同じ境遇だと知った二人は、病院の調理場に忍び込み、偶然見つけたテキーラで乾杯する。「おまえ、知ってるか? 天国で今一番流行の話題って。海だよ。みんな海の話をするんだ。天国には海はないからさ」 春海は幼い頃から病院を出たことがなく、海をみたことがないと落ち込む。そんな姿を見て、勝人は同じ運命を背負ったかわいそうな少女に、海を見せてやると約束した。

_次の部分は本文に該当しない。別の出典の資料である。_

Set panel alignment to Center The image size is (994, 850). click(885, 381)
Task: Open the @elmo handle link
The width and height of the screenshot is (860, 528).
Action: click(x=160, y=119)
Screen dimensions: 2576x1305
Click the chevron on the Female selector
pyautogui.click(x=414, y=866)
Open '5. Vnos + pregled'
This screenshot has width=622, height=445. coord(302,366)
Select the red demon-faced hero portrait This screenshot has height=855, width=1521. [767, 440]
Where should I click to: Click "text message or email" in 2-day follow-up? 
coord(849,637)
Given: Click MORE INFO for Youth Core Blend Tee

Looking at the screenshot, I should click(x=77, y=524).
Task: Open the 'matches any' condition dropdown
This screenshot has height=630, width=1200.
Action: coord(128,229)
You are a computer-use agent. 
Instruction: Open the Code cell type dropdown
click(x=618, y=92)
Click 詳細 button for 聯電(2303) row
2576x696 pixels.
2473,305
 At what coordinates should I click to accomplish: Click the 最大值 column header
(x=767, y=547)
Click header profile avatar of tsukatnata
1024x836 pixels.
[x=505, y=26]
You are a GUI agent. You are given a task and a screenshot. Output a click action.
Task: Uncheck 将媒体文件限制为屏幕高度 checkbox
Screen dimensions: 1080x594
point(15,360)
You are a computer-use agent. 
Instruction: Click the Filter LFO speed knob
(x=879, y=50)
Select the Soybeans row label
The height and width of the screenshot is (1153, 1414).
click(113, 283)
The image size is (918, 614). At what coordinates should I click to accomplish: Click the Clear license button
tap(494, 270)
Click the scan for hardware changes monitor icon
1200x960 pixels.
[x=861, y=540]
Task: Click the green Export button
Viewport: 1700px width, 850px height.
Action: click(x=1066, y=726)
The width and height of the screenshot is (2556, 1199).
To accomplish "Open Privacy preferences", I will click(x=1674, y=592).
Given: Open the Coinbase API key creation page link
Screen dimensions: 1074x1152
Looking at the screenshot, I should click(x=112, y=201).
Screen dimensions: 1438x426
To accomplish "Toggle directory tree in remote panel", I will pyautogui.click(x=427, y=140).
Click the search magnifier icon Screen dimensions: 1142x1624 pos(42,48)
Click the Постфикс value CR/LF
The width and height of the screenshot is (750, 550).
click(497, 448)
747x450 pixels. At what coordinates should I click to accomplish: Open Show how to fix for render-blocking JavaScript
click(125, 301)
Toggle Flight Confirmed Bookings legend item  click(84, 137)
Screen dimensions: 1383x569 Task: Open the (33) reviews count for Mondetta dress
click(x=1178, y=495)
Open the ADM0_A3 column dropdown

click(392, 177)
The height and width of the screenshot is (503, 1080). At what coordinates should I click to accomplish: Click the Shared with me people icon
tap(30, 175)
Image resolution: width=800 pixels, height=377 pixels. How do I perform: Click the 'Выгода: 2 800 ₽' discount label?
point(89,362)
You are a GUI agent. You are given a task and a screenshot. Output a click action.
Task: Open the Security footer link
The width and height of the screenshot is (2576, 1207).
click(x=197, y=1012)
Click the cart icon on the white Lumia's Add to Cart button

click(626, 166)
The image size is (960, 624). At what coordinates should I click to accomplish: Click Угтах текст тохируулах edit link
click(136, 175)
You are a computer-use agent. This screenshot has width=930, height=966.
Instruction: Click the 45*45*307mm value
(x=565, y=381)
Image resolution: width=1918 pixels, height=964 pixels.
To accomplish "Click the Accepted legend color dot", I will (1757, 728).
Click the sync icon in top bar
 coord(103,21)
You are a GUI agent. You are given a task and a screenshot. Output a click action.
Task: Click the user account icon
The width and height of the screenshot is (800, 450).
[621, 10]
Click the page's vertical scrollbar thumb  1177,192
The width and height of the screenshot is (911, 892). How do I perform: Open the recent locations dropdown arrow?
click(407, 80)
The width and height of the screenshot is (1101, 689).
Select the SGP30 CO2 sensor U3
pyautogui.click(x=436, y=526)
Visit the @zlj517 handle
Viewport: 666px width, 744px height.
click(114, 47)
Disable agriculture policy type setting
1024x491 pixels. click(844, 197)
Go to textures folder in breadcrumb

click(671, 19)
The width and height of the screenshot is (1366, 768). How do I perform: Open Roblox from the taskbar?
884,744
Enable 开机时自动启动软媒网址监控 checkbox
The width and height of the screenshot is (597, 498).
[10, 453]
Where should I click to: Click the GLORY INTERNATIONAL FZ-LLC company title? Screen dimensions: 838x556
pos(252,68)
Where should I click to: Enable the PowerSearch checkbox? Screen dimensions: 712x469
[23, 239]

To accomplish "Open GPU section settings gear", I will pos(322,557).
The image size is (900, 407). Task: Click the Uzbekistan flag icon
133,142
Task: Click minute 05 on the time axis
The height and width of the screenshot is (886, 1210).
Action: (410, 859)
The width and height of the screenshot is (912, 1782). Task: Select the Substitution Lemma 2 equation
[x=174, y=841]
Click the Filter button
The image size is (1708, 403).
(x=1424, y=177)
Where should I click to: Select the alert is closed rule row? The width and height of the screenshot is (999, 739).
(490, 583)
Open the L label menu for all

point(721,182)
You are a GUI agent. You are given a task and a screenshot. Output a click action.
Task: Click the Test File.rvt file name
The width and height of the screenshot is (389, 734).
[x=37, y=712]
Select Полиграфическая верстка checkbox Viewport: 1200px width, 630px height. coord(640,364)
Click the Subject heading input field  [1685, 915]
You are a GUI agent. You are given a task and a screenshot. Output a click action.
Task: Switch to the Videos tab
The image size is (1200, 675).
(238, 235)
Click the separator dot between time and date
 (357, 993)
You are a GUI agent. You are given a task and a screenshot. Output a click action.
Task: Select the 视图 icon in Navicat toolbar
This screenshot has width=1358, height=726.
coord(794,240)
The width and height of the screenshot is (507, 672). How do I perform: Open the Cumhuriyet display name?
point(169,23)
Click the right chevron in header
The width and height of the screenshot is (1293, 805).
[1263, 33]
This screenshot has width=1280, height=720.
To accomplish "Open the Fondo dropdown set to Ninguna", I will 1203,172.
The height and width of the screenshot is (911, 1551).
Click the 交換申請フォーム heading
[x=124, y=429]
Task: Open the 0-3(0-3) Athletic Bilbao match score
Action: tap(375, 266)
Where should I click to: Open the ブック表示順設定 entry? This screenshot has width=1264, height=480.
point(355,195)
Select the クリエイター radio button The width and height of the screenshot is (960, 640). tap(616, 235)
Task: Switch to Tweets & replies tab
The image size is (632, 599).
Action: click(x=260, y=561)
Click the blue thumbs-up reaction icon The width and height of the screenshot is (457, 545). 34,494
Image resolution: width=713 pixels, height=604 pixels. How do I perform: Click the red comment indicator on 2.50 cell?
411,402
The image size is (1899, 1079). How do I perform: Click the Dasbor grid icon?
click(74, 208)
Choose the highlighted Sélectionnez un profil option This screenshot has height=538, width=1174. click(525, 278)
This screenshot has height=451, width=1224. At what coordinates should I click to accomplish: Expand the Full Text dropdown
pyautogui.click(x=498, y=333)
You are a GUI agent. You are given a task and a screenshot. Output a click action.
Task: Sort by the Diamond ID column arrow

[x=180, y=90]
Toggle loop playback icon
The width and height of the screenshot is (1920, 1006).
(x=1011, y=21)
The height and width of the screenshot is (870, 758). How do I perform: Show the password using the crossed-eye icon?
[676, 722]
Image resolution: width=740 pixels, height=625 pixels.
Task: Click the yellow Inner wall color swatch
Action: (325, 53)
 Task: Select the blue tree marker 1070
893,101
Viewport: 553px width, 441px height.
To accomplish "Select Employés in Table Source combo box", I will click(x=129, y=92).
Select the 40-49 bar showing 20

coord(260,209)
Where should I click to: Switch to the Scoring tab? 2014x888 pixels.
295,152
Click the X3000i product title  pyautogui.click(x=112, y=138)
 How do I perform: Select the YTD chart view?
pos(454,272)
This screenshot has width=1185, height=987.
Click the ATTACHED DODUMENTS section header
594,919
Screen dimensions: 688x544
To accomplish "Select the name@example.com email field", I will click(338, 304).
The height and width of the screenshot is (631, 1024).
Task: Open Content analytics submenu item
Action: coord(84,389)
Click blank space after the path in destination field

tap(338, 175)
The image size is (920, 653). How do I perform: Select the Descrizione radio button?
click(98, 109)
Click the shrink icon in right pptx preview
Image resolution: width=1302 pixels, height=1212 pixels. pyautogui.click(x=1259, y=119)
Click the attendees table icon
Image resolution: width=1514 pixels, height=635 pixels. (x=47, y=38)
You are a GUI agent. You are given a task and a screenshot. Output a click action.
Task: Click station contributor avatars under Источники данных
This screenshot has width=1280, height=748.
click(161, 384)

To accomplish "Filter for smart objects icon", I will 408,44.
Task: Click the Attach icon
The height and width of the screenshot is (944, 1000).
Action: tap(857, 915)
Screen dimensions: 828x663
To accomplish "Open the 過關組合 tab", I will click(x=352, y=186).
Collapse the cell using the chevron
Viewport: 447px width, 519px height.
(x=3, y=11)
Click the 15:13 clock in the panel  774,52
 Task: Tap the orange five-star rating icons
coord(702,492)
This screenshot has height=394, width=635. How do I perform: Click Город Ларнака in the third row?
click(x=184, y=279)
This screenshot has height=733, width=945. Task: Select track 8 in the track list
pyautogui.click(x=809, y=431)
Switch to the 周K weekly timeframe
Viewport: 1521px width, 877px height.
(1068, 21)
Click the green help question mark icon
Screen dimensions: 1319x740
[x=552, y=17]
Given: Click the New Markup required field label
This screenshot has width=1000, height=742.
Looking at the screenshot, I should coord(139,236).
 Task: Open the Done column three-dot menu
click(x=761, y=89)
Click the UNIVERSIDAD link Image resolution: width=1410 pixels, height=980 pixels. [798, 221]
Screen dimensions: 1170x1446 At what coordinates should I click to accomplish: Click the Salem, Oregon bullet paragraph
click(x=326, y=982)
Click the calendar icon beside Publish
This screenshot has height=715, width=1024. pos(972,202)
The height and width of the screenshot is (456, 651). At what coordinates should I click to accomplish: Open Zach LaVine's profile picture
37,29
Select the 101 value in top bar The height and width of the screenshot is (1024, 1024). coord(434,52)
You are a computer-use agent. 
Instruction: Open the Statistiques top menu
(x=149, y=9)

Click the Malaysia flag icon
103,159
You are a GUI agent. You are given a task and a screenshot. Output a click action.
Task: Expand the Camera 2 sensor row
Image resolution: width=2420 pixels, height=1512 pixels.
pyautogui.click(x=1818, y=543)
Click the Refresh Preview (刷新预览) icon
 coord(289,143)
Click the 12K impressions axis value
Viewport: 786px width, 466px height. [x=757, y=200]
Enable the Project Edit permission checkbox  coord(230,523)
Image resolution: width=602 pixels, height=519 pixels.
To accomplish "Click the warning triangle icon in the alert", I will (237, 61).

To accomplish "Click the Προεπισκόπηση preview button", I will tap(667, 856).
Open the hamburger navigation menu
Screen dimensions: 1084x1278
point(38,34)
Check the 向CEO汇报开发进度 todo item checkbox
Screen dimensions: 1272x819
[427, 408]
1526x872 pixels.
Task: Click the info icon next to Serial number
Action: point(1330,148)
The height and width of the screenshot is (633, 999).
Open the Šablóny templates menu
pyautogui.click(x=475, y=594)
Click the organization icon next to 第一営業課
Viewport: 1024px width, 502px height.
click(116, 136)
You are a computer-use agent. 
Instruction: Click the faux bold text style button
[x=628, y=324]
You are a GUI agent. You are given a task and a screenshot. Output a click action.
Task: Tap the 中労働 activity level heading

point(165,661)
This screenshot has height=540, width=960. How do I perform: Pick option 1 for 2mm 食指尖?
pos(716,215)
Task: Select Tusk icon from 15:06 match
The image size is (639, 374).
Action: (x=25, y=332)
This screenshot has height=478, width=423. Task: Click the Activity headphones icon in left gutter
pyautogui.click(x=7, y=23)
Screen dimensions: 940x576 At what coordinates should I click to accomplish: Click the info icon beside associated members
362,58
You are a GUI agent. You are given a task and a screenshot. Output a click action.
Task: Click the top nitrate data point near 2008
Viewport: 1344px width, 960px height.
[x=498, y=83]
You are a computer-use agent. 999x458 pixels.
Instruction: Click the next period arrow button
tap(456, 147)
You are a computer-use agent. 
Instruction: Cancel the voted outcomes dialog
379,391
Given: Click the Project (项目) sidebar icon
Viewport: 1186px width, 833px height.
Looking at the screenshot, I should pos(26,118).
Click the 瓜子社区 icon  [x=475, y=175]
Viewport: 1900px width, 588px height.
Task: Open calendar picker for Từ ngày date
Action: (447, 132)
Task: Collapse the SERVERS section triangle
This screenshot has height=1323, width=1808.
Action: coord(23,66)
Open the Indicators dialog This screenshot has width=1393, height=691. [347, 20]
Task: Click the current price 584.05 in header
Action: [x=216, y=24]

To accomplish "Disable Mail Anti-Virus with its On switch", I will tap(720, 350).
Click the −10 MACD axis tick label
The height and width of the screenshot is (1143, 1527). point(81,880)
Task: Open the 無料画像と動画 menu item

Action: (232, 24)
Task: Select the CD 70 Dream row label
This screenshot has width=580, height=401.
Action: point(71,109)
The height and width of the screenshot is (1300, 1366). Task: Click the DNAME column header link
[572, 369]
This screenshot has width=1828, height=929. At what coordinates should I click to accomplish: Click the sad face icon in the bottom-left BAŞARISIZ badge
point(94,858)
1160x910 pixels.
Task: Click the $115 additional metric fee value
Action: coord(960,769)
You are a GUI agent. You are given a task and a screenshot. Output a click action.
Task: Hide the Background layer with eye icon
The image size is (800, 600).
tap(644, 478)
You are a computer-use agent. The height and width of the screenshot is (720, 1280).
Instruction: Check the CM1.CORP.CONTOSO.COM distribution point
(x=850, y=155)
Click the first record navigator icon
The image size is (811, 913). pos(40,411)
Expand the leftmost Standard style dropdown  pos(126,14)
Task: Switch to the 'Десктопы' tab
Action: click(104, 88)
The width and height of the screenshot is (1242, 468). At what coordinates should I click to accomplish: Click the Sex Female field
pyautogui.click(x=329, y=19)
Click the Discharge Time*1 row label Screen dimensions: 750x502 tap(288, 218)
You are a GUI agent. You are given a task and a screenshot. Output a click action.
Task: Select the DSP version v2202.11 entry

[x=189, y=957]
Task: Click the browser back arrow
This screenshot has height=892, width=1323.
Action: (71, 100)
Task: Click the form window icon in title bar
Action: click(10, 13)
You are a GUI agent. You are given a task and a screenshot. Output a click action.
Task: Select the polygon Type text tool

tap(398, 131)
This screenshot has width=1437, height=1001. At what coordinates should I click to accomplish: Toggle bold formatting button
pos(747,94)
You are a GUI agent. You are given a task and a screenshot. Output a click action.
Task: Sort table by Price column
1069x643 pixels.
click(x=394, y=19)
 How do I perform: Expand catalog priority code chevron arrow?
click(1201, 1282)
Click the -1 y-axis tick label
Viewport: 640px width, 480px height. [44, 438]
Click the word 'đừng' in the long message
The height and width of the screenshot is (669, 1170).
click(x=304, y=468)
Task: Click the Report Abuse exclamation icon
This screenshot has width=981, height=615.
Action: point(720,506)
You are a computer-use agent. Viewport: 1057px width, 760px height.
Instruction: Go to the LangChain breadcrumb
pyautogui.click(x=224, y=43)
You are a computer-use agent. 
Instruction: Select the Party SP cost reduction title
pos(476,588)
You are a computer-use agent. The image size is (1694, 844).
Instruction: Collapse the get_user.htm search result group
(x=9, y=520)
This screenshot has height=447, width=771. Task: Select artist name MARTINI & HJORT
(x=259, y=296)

病院の前に止まっていたブルーのベンツを盗んだ二人は、そのまま海に向けて出発する。ところが盗んだ車には、拳銃が積まれていた。どうせ死ぬんだ。勝人は郵便局で強盗をはたらいてしまう。そして、トランクを開けて荷物を入れようとすると、漆塗りの立派な重箱が出てきた。蓋を開けると、栗饅頭が整然と並べられている。だが、饅頭を取り出すと、その下にはびっしりとお札が並んでいた。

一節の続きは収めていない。